The objective of this study was to determine effects of
L-carnitine on aflatoxin B1
(AFB1)-DNA adduct formation in isolated rat hepatocytes,
its dose response, specificity and mode of action. All experiments were
conducted in either freshly isolated rat hepatocytes or cell-free
systems. There was negative linear correlation between the dosage of
carnitine and formation of [3H]AFB1-DNA
adducts in the hepatocytes; however, the partitioning of
AFB1 into cellular compartments was not affected by
carnitine.

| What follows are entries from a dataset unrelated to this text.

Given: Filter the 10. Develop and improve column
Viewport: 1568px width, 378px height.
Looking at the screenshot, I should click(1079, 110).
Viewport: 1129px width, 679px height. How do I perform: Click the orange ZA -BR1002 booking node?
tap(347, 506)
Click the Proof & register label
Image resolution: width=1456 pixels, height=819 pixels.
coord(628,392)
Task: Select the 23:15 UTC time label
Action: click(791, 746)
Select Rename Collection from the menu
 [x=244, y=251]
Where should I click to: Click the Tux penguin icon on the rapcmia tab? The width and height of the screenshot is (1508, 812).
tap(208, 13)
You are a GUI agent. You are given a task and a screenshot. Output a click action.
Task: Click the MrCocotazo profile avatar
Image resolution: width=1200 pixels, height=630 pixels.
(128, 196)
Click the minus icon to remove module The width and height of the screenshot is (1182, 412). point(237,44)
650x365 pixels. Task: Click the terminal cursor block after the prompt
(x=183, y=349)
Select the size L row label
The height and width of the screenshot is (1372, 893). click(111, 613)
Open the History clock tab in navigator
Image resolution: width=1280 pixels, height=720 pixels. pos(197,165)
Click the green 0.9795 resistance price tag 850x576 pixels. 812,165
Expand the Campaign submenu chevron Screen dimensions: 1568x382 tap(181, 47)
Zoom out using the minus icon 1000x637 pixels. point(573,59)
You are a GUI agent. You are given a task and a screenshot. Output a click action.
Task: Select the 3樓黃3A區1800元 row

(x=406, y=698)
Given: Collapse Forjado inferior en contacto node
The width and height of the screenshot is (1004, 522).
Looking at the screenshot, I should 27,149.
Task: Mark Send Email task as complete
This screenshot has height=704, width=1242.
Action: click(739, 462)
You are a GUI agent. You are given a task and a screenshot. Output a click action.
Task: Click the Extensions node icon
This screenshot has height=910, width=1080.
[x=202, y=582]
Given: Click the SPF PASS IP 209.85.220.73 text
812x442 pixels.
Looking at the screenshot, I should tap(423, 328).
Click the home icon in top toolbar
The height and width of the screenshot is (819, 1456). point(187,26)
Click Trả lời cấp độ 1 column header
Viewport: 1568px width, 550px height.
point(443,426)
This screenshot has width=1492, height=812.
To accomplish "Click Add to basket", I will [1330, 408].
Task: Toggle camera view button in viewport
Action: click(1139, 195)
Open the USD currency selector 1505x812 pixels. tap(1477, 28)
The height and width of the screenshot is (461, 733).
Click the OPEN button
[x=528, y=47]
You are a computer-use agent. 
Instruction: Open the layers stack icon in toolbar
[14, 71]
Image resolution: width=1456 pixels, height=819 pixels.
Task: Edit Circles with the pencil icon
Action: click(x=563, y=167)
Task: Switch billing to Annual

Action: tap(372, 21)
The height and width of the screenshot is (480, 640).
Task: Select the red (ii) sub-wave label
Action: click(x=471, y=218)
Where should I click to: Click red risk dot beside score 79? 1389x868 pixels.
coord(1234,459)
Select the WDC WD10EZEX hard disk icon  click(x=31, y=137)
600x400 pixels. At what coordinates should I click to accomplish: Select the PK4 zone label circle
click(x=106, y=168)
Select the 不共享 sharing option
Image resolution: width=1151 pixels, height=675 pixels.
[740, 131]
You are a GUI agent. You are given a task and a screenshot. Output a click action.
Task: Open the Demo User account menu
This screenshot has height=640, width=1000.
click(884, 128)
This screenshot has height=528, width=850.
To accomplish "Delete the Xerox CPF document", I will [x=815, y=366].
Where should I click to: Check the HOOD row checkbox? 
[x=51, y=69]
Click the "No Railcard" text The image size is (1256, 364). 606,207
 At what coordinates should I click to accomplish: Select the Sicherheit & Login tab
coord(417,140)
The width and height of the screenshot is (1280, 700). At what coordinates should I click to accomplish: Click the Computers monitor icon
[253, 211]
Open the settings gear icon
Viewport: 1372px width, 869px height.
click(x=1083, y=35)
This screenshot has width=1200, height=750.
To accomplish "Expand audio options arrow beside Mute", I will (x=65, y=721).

The attenuating effect of carnitine on AFB1-DNA
adduct formation was also present in a cell-free system, but there
was lack of specificity because acetylcarnitine and 
-aminobutyric
acid (GABA) were equally effective. Carnitine appears to interfere with
bioactivation of AFB1 and binding of
AFB1-epoxide to DNA. On the contrary, carnitine enhanced
the binding of AFB1 and its epoxide to microsomal proteins,
plasma proteins and bovine serum albumin. These results indicate that
carnitine diverts AFB1-epoxide away from DNA by promoting
binding to proteins. We conclude that modulation of AFB1
binding to proteins and DNA by carnitine alters the carcinogenic and
hepatotoxic potential of AFB1 and poses concerns about the
human AFB1-exposure data based on the
AFB1-albumin adduct concentrations as a biomarker.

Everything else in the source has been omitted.